Work order> Find the line below with "Instruction: Select the". Print it and every line after it exactly, through the last line, leaving out the pictures.

Stored data
Start of Block

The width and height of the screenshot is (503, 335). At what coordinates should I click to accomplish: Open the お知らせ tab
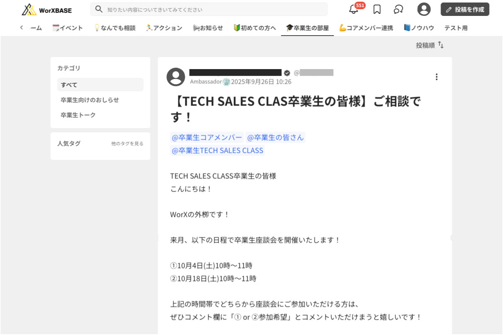208,28
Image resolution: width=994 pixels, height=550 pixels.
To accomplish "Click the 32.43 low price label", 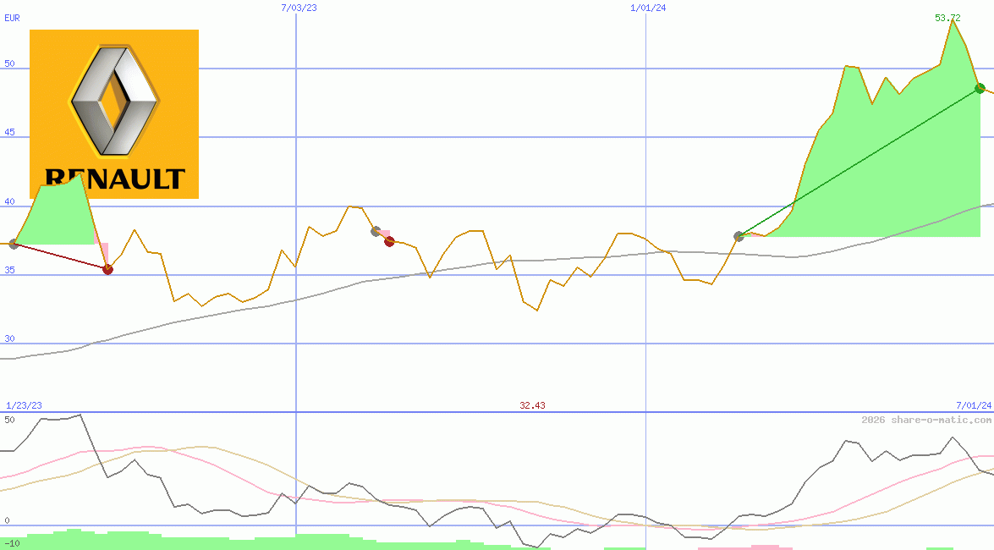I will point(532,405).
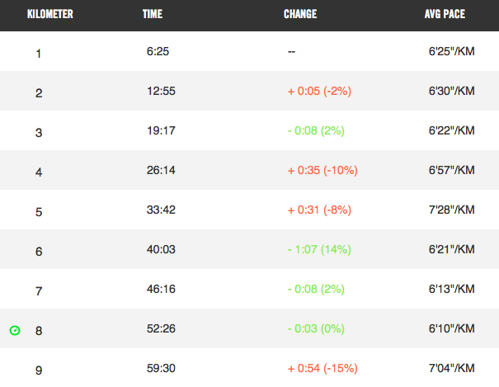The height and width of the screenshot is (387, 499).
Task: Select the 7'28"/KM average pace
Action: [x=451, y=210]
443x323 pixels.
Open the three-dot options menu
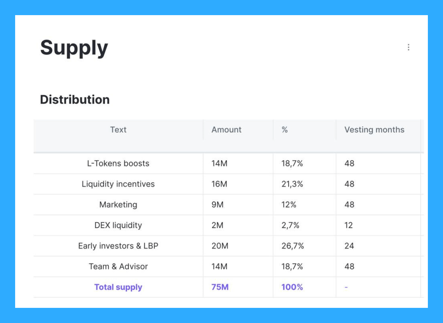(x=408, y=47)
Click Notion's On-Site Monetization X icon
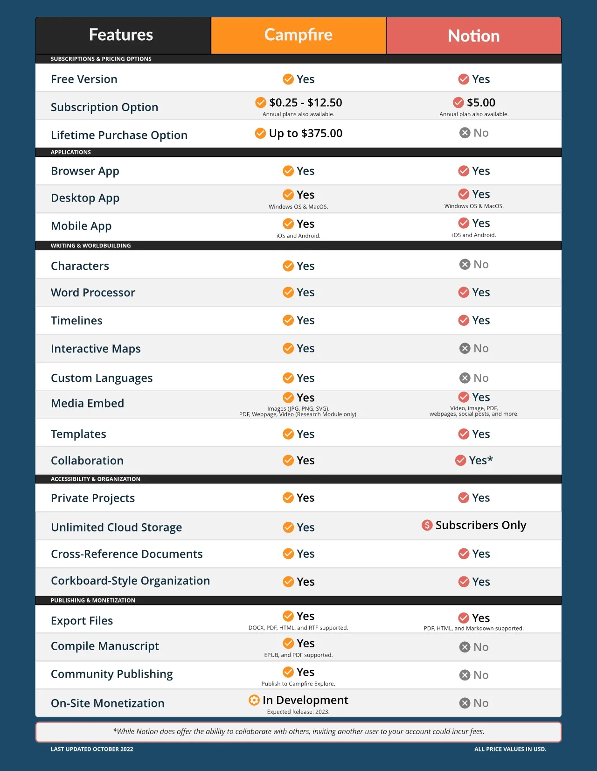Viewport: 597px width, 771px height. pos(465,703)
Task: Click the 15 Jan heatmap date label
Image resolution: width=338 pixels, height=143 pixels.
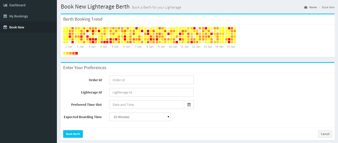Action: (x=231, y=47)
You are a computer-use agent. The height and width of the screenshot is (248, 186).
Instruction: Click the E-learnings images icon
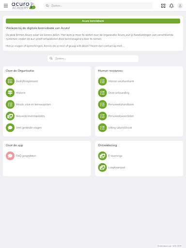(x=102, y=155)
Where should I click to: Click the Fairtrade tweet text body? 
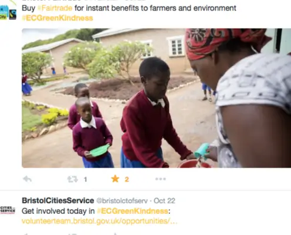(x=129, y=13)
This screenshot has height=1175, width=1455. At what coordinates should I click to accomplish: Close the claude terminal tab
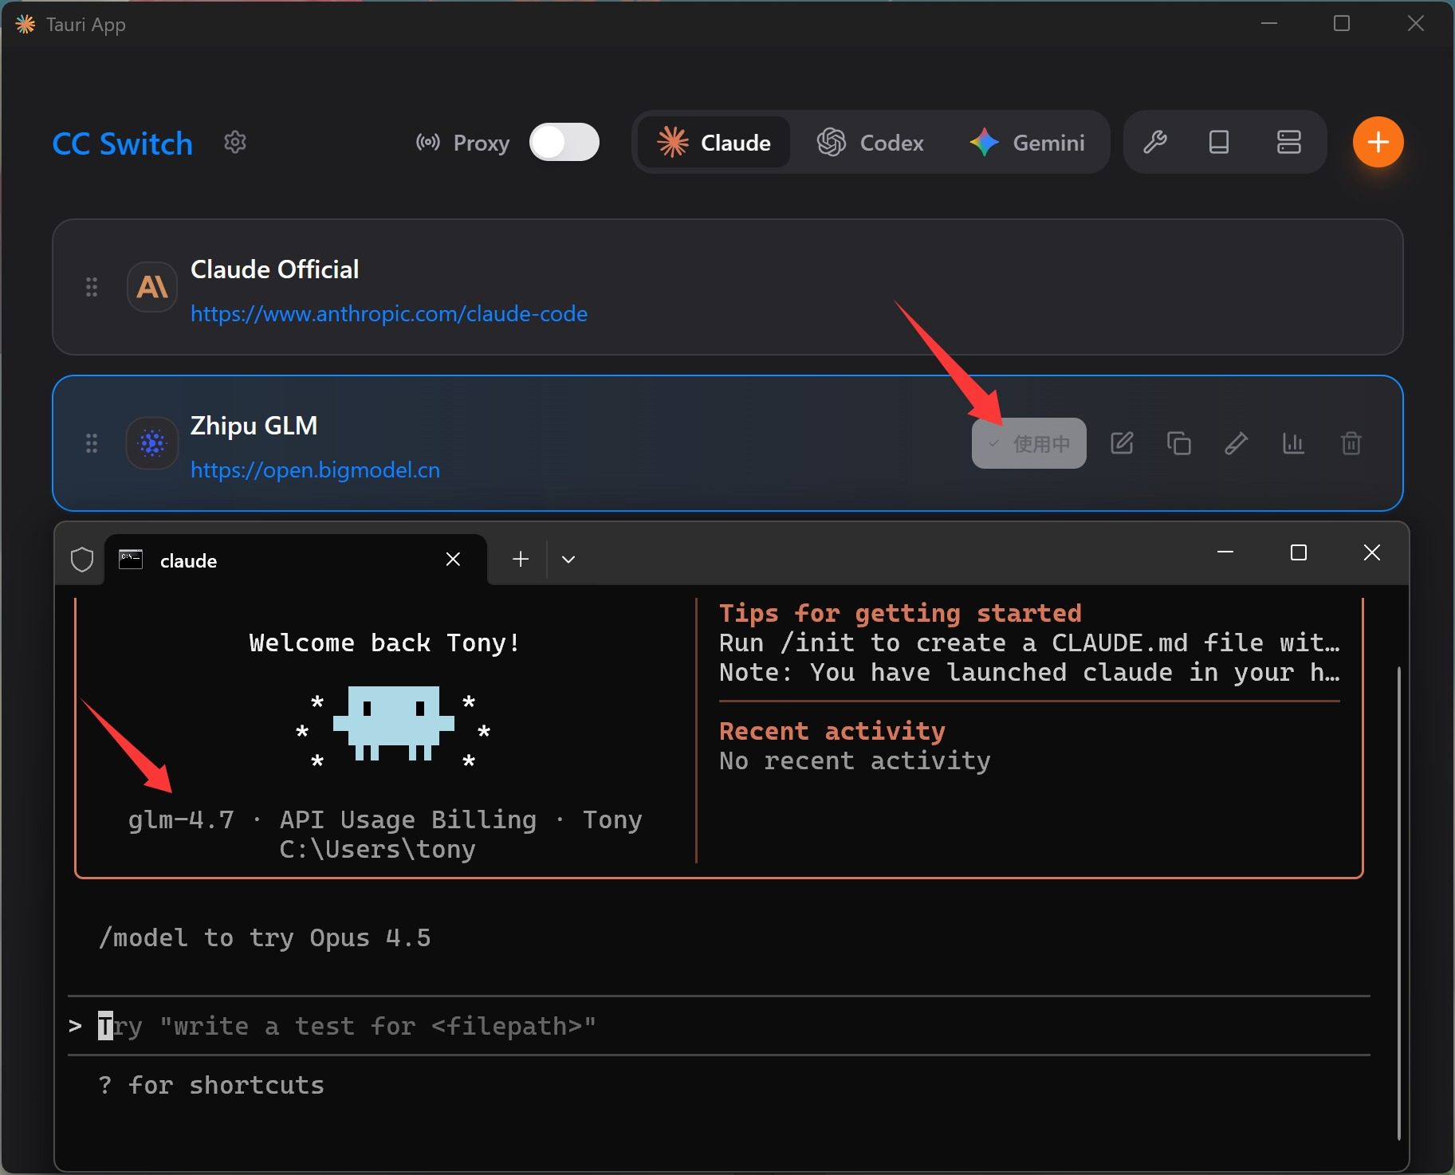[453, 560]
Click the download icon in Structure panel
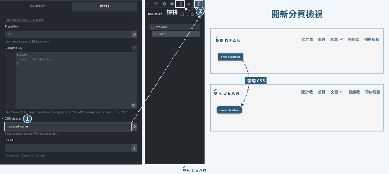Screen dimensions: 389x174 [x=187, y=14]
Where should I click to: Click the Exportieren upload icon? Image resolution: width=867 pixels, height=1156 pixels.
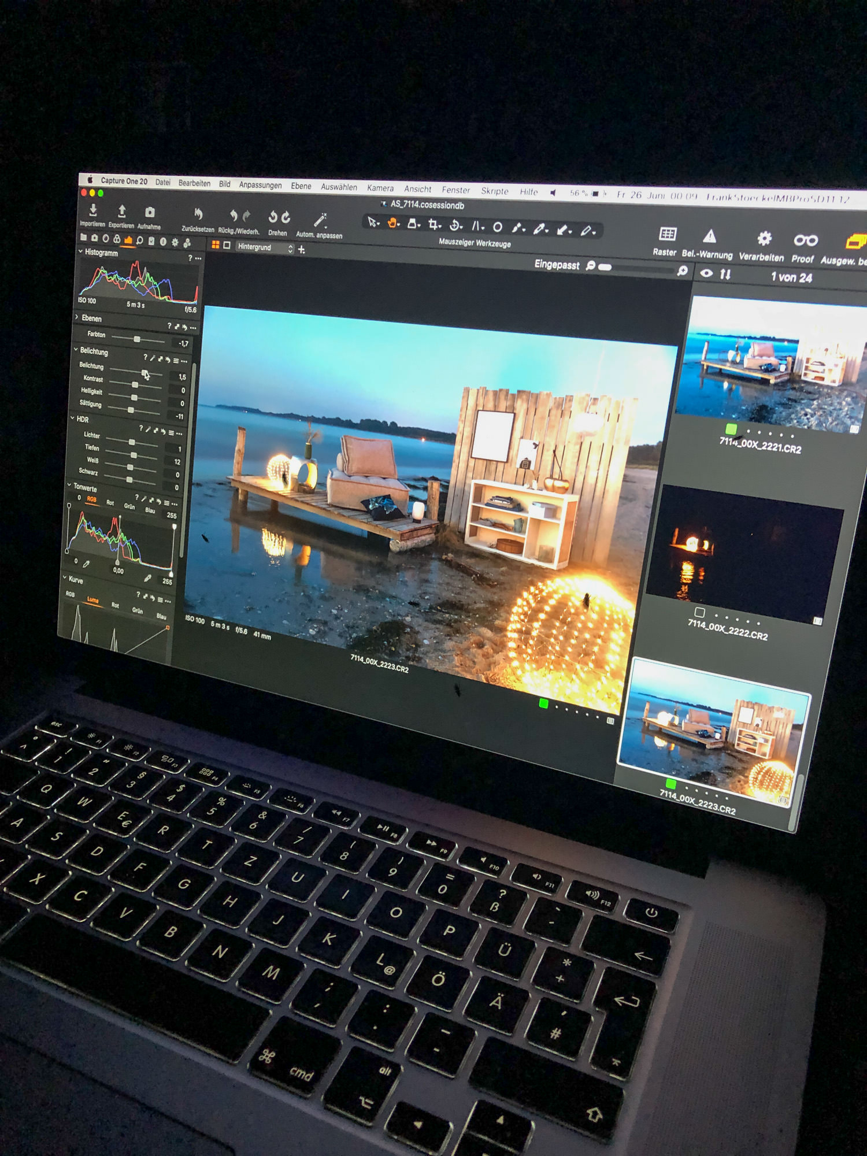(x=122, y=212)
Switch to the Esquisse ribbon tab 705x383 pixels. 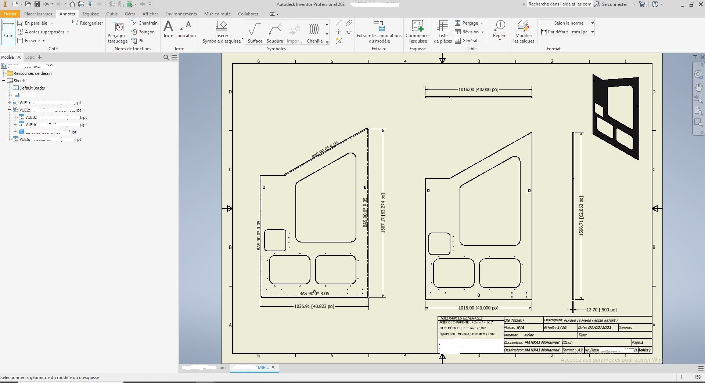[90, 14]
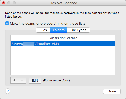The height and width of the screenshot is (99, 126).
Task: Select the Folders tab
Action: pos(59,30)
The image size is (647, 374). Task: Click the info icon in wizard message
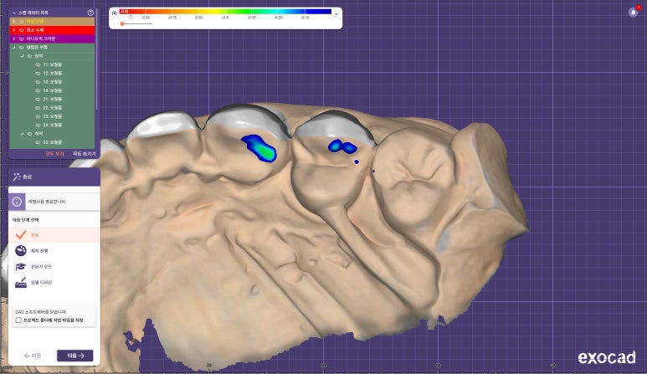point(17,202)
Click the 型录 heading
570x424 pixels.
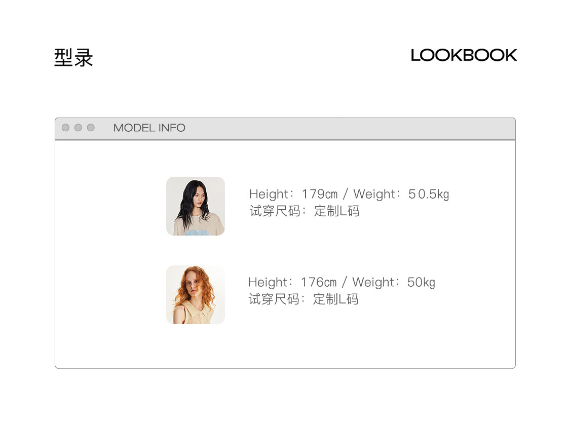coord(73,57)
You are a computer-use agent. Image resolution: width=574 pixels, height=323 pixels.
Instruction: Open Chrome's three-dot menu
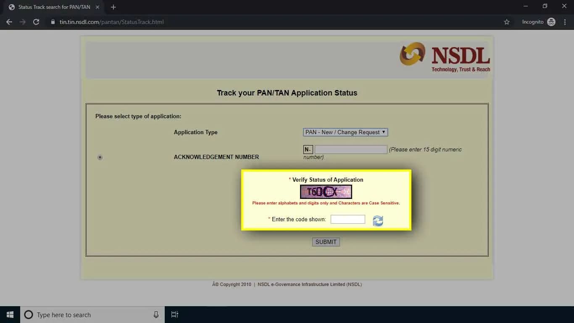[565, 22]
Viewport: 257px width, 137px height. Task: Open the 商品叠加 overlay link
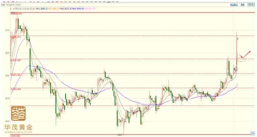coord(234,5)
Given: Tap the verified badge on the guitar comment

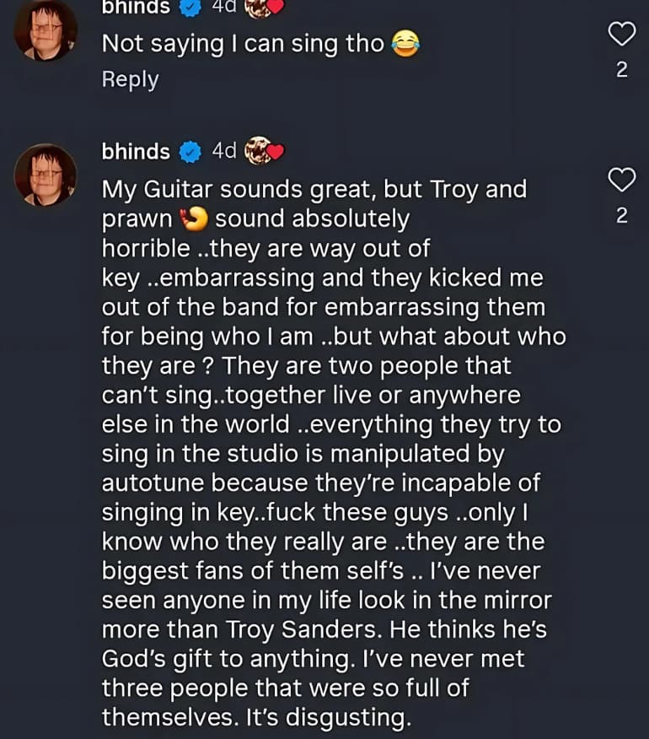Looking at the screenshot, I should tap(191, 152).
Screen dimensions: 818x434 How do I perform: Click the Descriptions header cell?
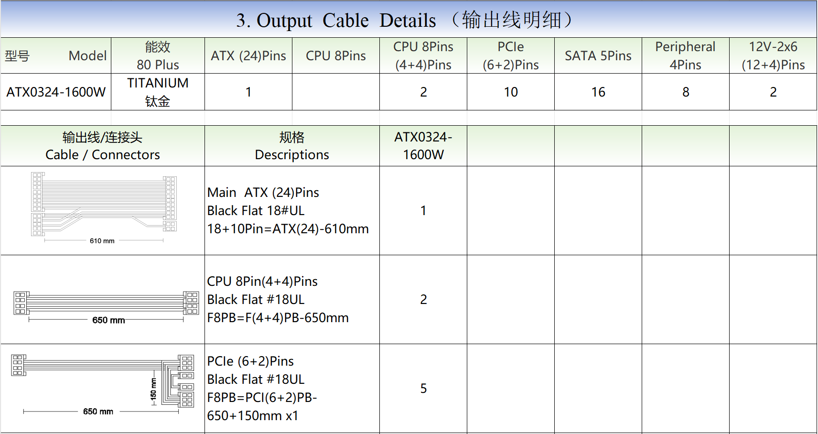click(x=292, y=146)
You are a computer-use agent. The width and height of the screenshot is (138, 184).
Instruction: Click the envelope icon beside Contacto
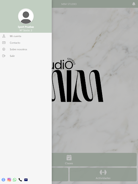[x=4, y=43]
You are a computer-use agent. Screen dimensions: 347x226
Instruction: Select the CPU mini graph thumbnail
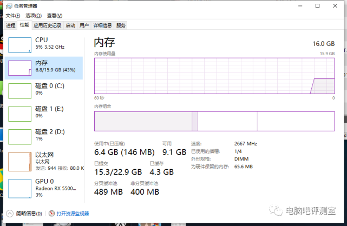[x=19, y=44]
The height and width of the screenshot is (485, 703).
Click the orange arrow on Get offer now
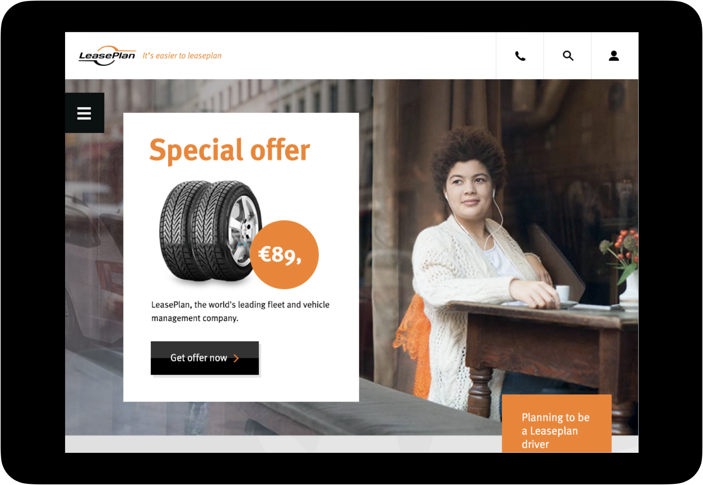[x=236, y=359]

End of Block

Answer for this exercise>
Instruction: Select the CPU mini graph thumbnail
[x=19, y=44]
The height and width of the screenshot is (485, 703).
Click the orange arrow on Get offer now
[x=236, y=359]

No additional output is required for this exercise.